Kızına problemi giderene kadar hep bu doğru fikirleri vererek, sabrı tavsiye ederek yardımcı olur. Sâliha kayınvâlide, damat ve âilesinin özelliği ne olursa olsun -önceden düşünülmüş, artık karar verilmiştir- şahıslarına saygı duyarlar. Saygı önemli bir kâidedir. Kişiyi yüceltme özelliği taşır.
Damat, evlât kabul edilmeli, problem ne ise, evlâdın problemine çâre arar gibi bakılmalıdır. Damat her şeye rağmen sevildiğini bilmeli, sayıldığına inanmalıdır.

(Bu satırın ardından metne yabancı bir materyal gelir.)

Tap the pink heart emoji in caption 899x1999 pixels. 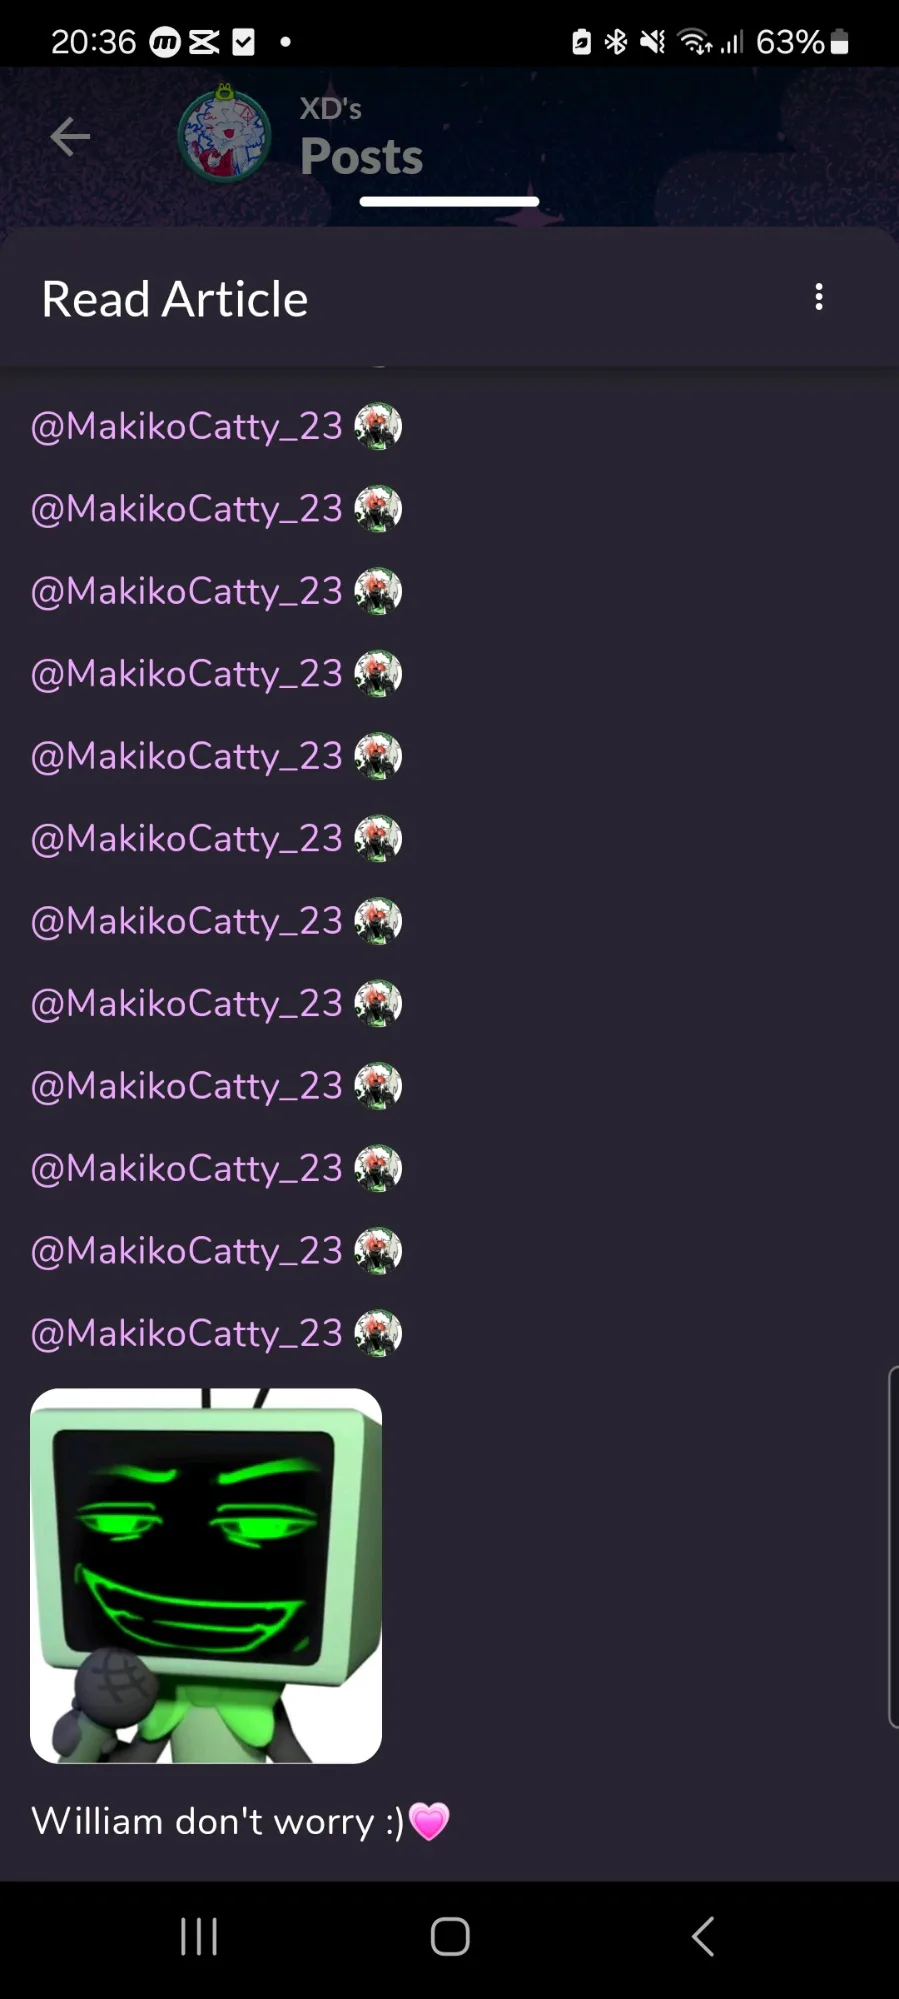pyautogui.click(x=429, y=1822)
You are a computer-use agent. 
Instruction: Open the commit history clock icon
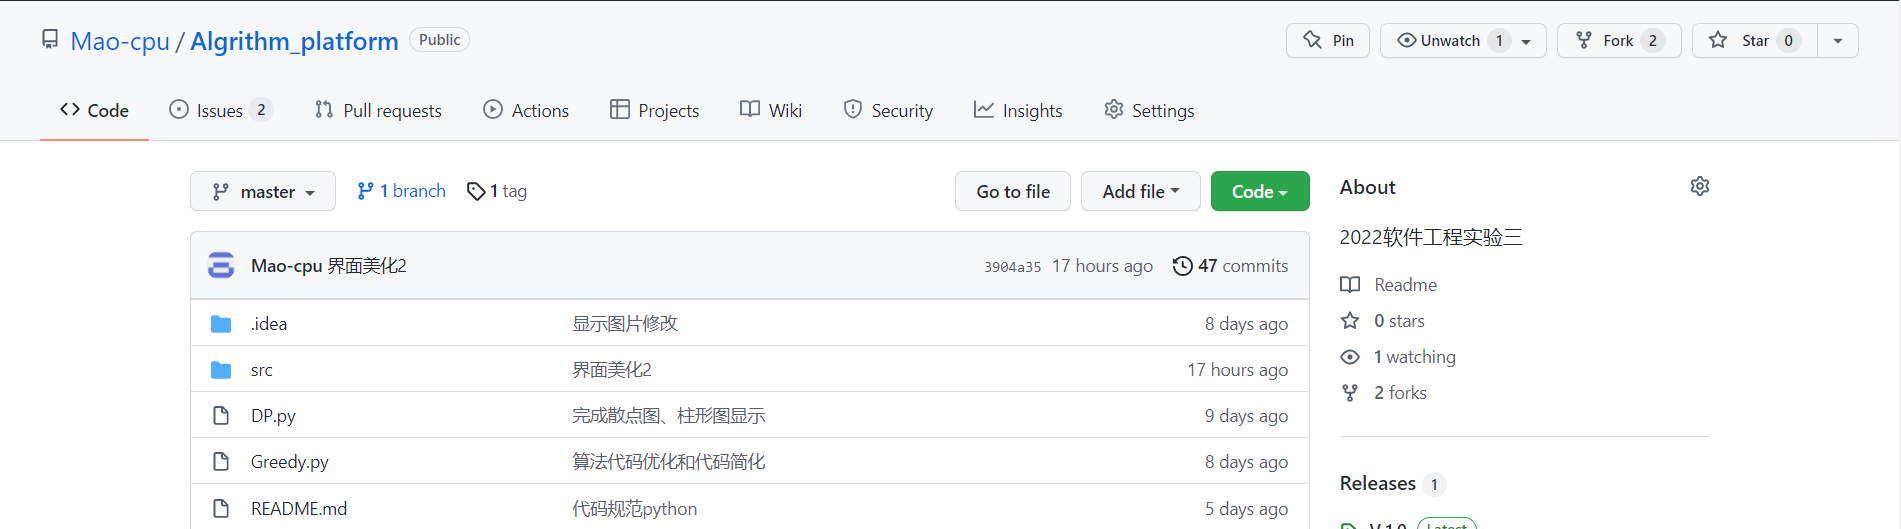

Bunu kayınvâlide sağlamalıdır.
«İyiliğe karşılık iyilik her kişinin kârı, kötülüğe karşı iyilik er kişinin kârıdır.» Bu, Sâliha kayınvâlidenin işidir. Ne mutlu ciğerpâresinin yeni dünyasına uyum sağlaması için en güzel davranışı gösterebilen annelere.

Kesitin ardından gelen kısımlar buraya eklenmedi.